Beefree SDK customers experienced slowdowns and errors when loading the editors, particularly on the Auth and Utils endpoints. API SDK calls were impacted by slowness and errors.
On Saturday, March 8, 2025, we updated our infrastructure and services to support a multi-region deployment, enabling our SDK to operate across two AWS regions—Dublin, Ireland, and Frankfurt, Germany.
The scheduled maintenance was successfully completed at 11:36 AM EST, with additional adjustments made on March 9 and the morning of March 10 (CET).
However, as traffic increased on Monday, March 10, 2025, the Beefree SDK and Beefree SDK API began experiencing intermittent issues, which later escalated into a stable outage.

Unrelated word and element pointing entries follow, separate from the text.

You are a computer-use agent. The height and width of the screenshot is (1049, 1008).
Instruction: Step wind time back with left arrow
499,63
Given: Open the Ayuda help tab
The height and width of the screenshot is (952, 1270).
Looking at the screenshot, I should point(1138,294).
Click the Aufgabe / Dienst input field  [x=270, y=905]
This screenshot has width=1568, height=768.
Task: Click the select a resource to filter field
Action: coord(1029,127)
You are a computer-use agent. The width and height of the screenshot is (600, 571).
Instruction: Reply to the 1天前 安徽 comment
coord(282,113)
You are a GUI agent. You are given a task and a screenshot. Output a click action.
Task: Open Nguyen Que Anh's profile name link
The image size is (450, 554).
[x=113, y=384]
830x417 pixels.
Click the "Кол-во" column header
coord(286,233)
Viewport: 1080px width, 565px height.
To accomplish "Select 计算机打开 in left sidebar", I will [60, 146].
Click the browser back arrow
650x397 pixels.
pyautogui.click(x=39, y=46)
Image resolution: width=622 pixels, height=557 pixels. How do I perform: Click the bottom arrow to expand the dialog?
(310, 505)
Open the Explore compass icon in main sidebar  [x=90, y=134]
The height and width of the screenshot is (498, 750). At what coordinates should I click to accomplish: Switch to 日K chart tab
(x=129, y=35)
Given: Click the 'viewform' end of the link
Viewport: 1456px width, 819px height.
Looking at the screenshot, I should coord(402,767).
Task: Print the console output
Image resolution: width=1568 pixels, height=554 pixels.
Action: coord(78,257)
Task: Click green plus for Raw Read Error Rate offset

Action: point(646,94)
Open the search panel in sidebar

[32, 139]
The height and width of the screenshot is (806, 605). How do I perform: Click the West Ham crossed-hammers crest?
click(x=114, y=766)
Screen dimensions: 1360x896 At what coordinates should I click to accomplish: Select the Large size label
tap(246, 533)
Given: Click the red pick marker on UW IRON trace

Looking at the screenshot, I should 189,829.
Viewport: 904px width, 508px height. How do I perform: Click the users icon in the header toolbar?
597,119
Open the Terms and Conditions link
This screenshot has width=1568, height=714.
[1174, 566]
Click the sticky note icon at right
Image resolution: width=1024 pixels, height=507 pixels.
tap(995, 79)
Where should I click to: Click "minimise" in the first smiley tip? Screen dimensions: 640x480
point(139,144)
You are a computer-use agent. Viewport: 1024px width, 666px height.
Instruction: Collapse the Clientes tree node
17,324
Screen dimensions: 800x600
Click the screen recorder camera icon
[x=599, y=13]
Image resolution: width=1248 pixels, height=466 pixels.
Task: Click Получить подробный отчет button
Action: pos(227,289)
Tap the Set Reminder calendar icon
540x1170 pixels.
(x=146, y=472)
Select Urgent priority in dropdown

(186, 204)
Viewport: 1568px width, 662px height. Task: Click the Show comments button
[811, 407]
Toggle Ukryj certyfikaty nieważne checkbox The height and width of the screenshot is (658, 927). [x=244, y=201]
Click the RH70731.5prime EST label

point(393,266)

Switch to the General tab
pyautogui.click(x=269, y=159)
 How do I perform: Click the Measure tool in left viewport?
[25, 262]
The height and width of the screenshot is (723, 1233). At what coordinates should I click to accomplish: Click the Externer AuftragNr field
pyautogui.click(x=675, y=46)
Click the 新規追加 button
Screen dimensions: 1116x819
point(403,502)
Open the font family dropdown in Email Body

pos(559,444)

During the escalation, we investigated the root cause and explored multiple possible fixes. Given the time constraints and uncertainty of an immediate resolution, we prioritized stability and swiftly redirected traffic to a single region, which restored normal service.
Services are normal with no further detected issues. We are actively monitoring for any residual effects.
The issue was highly traffic-dependent, as no slowdowns or failures were observed in the days prior or during load testing. Autoscaling worked correctly, ruling it out as a contributing factor. The problem originated from the use of shared resources within the EKS cluster, specifically DNS resolution.
A preliminary analysis indicates that the primary cause was a slowdown in CoreDNS within our AWS infrastructure. As traffic surged, CoreDNS pods became overwhelmed with DNS queries, leading to delayed responses. However, CPU and memory usage remained stable, showing no signs of resource exhaustion.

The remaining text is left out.